Will it work until then? That is unclear. FDP Vice President Johannes Vogel recently described the package as “not capable of approval”. The liberal veto could ultimately be an advantage for the SPD: If Scholz were to actually ask the vote of confidence in the Bundestag, he would probably have to link it to a specific issue: That could be pensions, leading Social Democrats suspect.

As if that wasn’t enough, Christian Lindner is also putting the issue of migration back on the negotiating table. The FDP leader demands that recognized asylum seekers no longer receive citizen’s benefit, but rather receive less money than German citizens. This is likely to be another no-go for the Greens. The party had already disintegrated internally because of the introduction of border controls, and the top of the Green Youth had even resigned. More hardship for refugees? Hardly conceivable.

The traffic light system is imploding

In the next five days, the leaders of the government and coalition must resolve conflicts that have been pent up for months, sometimes years. Many have their starting point on November 15, 2023, when the Federal Constitutional Court with its ruling deprived the government of the financial basis for cooperation. The traffic light never recovered from that.

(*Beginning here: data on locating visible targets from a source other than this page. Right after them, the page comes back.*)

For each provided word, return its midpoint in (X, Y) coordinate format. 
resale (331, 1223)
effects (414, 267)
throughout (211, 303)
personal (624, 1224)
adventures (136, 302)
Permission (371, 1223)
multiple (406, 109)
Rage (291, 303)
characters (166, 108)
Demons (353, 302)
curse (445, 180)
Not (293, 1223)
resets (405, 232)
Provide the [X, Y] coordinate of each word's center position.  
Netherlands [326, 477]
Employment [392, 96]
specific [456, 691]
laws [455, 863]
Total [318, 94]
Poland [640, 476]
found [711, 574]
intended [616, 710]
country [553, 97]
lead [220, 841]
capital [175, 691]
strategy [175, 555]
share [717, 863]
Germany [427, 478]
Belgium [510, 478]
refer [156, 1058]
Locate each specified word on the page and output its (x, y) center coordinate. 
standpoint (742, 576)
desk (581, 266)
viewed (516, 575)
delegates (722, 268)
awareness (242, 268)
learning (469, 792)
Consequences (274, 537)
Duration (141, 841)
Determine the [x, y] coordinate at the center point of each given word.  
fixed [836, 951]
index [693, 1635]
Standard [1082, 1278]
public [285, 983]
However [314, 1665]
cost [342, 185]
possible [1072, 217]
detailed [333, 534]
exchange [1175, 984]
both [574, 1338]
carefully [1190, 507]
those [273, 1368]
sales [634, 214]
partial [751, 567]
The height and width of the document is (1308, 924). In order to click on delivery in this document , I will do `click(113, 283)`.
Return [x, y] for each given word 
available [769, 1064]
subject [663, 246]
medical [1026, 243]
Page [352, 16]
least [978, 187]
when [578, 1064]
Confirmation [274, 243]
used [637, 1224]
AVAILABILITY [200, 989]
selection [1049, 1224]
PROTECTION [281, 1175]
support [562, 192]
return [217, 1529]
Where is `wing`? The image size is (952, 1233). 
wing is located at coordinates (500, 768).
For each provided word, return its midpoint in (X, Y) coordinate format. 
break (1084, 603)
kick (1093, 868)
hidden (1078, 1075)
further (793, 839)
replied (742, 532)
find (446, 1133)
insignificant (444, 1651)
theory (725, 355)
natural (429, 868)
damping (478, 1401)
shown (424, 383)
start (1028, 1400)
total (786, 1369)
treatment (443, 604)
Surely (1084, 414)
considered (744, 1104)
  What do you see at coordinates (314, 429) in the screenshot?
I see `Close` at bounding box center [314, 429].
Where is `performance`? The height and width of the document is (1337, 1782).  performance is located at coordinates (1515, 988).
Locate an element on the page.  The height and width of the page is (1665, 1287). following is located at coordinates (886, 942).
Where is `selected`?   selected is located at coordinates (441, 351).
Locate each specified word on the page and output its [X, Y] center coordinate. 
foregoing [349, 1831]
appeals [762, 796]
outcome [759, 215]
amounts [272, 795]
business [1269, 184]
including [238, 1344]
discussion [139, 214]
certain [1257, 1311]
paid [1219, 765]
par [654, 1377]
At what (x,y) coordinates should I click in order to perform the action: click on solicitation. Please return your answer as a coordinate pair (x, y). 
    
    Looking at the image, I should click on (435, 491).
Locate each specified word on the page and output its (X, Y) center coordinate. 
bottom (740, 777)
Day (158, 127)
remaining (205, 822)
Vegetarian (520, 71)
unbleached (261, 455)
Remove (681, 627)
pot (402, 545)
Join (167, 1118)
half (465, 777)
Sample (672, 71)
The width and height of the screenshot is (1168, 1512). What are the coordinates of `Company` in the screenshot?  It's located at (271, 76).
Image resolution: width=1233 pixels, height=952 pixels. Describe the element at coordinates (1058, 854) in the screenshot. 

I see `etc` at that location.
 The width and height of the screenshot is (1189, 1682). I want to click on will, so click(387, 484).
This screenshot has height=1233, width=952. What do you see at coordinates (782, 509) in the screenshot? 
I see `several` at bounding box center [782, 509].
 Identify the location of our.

The traffic light is now falling to the feet of one’s own political style: Completely independent topics were often politically linked, postponed, and legislative packages once passed in the cabinet were stopped in parliament and discussed again. That’s what parliaments are for, too. But the traffic lights have taken this type of stop-and-go policy to the extreme.

The problems pile up in a way that is almost impossible to resolve. Will a few top-level talks in the Chancellery be enough to save the alliance again? Is it even possible, given the many interconnected problems and sometimes completely contradictory solutions?

In the coalition it is like in the Mikado: If one of the players pulls the wrong stick at the wrong time, the entire structure collapses. And sometimes even a little inattention is enough to cause chaos on the table.